This is a short post on a couple of approaches to managing the rate of message consumption, their differences and how to choose between them.
At work we’re in the middle of re-architecting a solution to address a performance and scalability problem. An API used to capture and store data generated by our users has been exhibiting slower responses at peak times. Using a combination of application metrics and server monitoring this has been traced to a performance bottleneck in writes to a relational database (RDB). In addition, the API is reliant on a shared RDB server which is struggling to cope with the collective load (writes) at peak times. There’s a risk that the API may not be capable of scaling to support the increase in volume of API calls that will result from projected future growth. The solution we’re pursuing is to split the existing API in two, placing a highly scalable, persistent queue between the API controller (web tier) that accepts the posted data, and the business & persistence logic (app / logic tier) which writes to the RDB. We’ve chosen to use Amazon’s hosted messaging service, Simple Queue Service (SQS) to provide the queue. This queue is capable of much higher write throughput than the current relational database. It also acts as a buffer soaking up spikes in the volume of API calls and taking some of the load off the RBD server. As part of the solution, a new message consumer task also needs to be built to process the queue asynchronously. This is deployed across multiple ‘worker’ nodes for scalability –
Controlling Rate of Message Consumption
A key (technical) requirement is that the total load placed on the shared RDB server at any one time by the message consumers, must be controlled so that it remains below a max no. of database writes per second.
There are two ways to solve this requirement – throttling concurrent message consumer threads and rate limiting. What’s the difference?
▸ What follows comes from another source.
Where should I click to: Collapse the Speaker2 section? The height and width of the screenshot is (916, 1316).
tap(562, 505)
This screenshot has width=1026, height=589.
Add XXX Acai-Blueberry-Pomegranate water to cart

And what factors might influence which of these approaches you might use?
Throttling Concurrent Consumer Threads
The first approach limits (or ‘throttles’) the rate at which messages are processed by capping the max no. of active message consumer threads at any one time, and controlling the frequency at which they run.
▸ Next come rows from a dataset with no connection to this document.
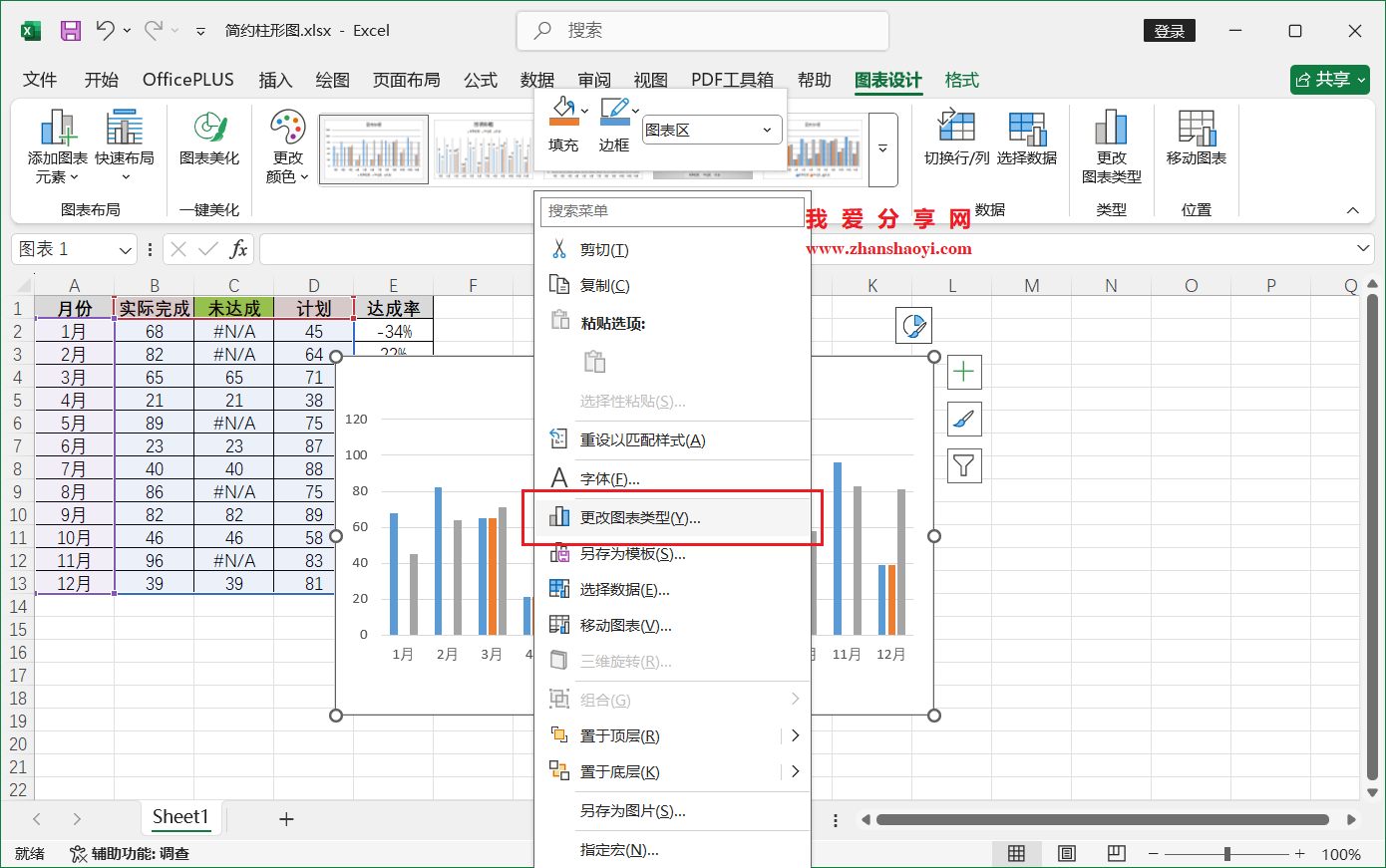Image resolution: width=1386 pixels, height=868 pixels.
Task: Toggle the chart styles brush button
Action: pos(962,419)
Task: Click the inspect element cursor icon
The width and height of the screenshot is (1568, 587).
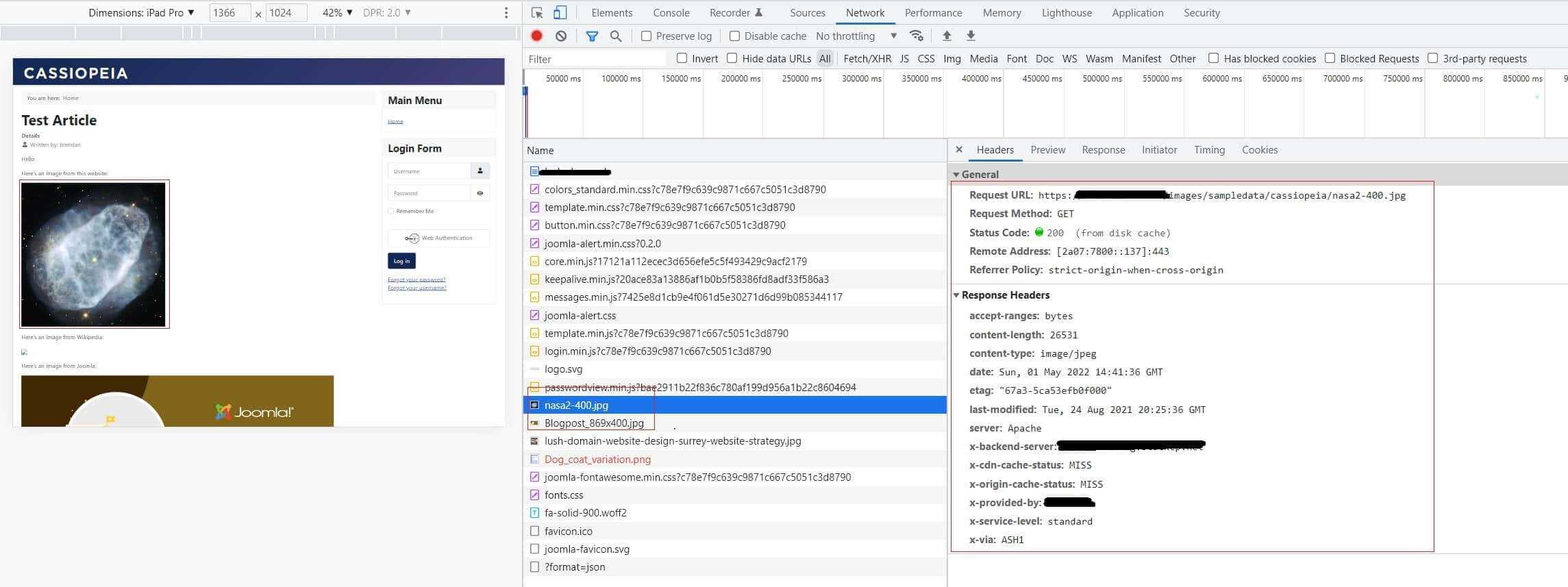Action: point(537,12)
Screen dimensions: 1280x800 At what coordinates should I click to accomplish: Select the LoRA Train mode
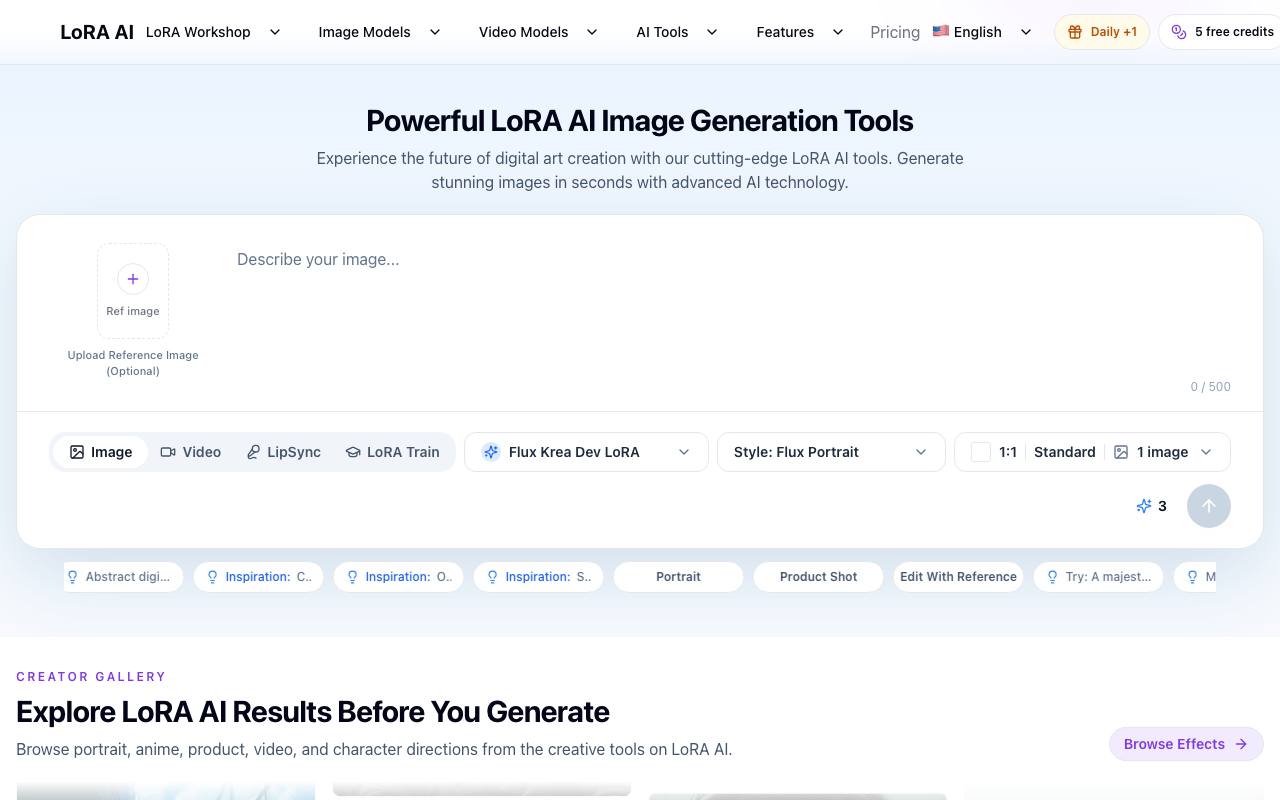click(x=393, y=452)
A single thread may consume work faster than you desire, given sufficient hardware resources (primarily CPUs), but this can be managed by controlling the frequency at which it is scheduled, rather than just letting it run in a tight loop (with an optional sleep between polling the queue).
Our application will be responsible for scheduling the message consumer task to run repeatedly at fixed intervals to process the message queue. To provide the best performance, a thread pool will be used to avoid the overhead of creating and destroying a new thread for every execution of the task. In addition to optimising performance, use of a thread pool also provides the opportunity to centrally manage the resources consumed by tasks, including the active no. of message consumer threads.
Java (5+) provides first-class support for implementing managed thread-pools using a java.util.concurrent.ThreadPoolExecutor. This includes the ability to partially control the rate of message consumption by setting the max pool size. (ThreadPoolExecutor uses a queue to hold tasks which, given the core or max pool size settings, cannot be immediately executed. When combining the scheduling of tasks at regular intervals with throttling the execution of the tasks, the implementation of this queue needs to be carefully chosen to avoid unnecessarily queuing large no. of tasks, rather than rejecting them).
The second approach is rate limiting. This works by limiting the no. units of work that can be performed in a given period. Workers must gain permission to do any work. The actual rate (throughput) at which work is done within a given period is tracked. When it reaches a specified maximum further requests to do more work are rejected, at which point a worker must back-off (block or do something else) until the next period when more rate becomes available. This can be visualised by imagining that there are fixed no. of permits (or tickets) which can be acquired in a given interval. Once these are exhausted, no further work can be done in that period –
When applying rate limiting to this use-case, the workers are message consumer threads, and the units of work are messages. For rate limiting to provide an acceptable solution to the requirement to cap the load on a DB, the period of time over which the actual rate of message consumption is tracked and limited needs to be fairly small, at least per second.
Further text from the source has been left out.